Child Sexual Abuse
How do children disclose abuse? Definitive answers to this question are, unfortunately, difficult to find. A 1983, a study by Dr. Roland Summit entitled Child Sexual Abuse Accommodation Syndrome was published. In it, the author hypothesized that the process of disclosure followed five different stages:
- secrecy
- helplessness
- entrapment and accommodation
- delayed, conflicted, and unconvincing disclosure
- retraction
The basic premise of his theory was that, in the beginning, children keep sexual abuse a secret due to coercion from their attackers. In step 2, a continuing sense of helplessness would make them feel powerless to prevent it. Eventually, in step 3, these children would feel responsible for what was happening to them and that any negative consequences resulting from disclosure would be their fault. In step 4, disclosure would happen, but in problematic ways that would be difficult to prove. Finally, in step 5, it was theorized that most abuse victims would retract their claims in the face of public rejection and personal ambivalence.
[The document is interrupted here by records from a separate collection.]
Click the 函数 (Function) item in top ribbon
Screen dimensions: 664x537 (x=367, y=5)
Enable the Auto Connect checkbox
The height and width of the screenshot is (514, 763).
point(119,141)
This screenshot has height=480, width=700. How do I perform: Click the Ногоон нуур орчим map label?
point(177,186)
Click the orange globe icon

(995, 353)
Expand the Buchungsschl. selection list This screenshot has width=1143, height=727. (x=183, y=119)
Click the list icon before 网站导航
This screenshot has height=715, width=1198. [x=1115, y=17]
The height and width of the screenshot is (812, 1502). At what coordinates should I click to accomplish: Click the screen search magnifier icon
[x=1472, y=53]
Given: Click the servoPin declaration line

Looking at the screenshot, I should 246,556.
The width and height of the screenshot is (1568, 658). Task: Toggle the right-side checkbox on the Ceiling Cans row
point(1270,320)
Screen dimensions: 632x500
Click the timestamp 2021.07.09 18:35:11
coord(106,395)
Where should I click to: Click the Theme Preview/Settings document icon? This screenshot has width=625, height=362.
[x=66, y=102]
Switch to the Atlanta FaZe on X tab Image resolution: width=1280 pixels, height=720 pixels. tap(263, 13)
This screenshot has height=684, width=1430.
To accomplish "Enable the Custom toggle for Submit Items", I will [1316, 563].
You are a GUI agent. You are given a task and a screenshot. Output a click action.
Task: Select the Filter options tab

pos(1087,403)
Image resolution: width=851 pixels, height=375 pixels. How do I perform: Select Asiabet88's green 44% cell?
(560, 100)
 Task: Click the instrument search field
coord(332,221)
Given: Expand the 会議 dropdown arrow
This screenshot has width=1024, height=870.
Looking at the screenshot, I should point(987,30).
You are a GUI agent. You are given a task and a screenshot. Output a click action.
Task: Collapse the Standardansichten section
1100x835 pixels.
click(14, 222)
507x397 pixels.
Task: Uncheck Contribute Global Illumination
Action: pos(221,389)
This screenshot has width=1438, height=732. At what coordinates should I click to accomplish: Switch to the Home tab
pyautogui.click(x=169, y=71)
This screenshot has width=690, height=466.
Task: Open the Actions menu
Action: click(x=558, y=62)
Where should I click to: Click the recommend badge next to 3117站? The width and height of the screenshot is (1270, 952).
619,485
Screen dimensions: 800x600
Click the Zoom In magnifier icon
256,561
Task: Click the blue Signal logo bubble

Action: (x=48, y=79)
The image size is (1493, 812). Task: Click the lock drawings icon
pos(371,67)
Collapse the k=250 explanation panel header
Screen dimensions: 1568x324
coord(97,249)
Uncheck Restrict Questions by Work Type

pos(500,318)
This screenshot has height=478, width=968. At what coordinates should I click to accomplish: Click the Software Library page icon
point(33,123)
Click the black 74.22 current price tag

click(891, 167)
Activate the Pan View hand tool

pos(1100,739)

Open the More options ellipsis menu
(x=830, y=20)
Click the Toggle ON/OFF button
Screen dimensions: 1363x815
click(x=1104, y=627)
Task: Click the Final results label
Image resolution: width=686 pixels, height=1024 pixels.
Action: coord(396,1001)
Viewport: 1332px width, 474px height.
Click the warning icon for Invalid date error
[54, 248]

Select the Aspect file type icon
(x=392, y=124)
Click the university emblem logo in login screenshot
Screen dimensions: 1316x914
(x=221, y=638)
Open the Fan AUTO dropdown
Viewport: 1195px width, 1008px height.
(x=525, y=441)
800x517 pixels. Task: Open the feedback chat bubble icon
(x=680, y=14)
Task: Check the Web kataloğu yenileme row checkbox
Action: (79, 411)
At the time of Dr. Summit’s study, the early1980’s, public awareness of child sexual abuse was very different than it is today. The study claimed that many children were being revictimized by mental health and criminal justice systems that didn’t understand or know how to properly handle the dynamics of abuse cases. In the intervening years, a brighter light has been shone on the problem. Awareness has been heightened by advances in public health programs, mental health therapies, and in increased training of law enforcement and service agency personnel. Legislation has been passed in the interim that is increasingly protective of children in general and of victims in particular. It is now generally accepted that the process of disclosure is different for every child and subject to an extremely wide range of variability. Disclosure does not follow a systematic process.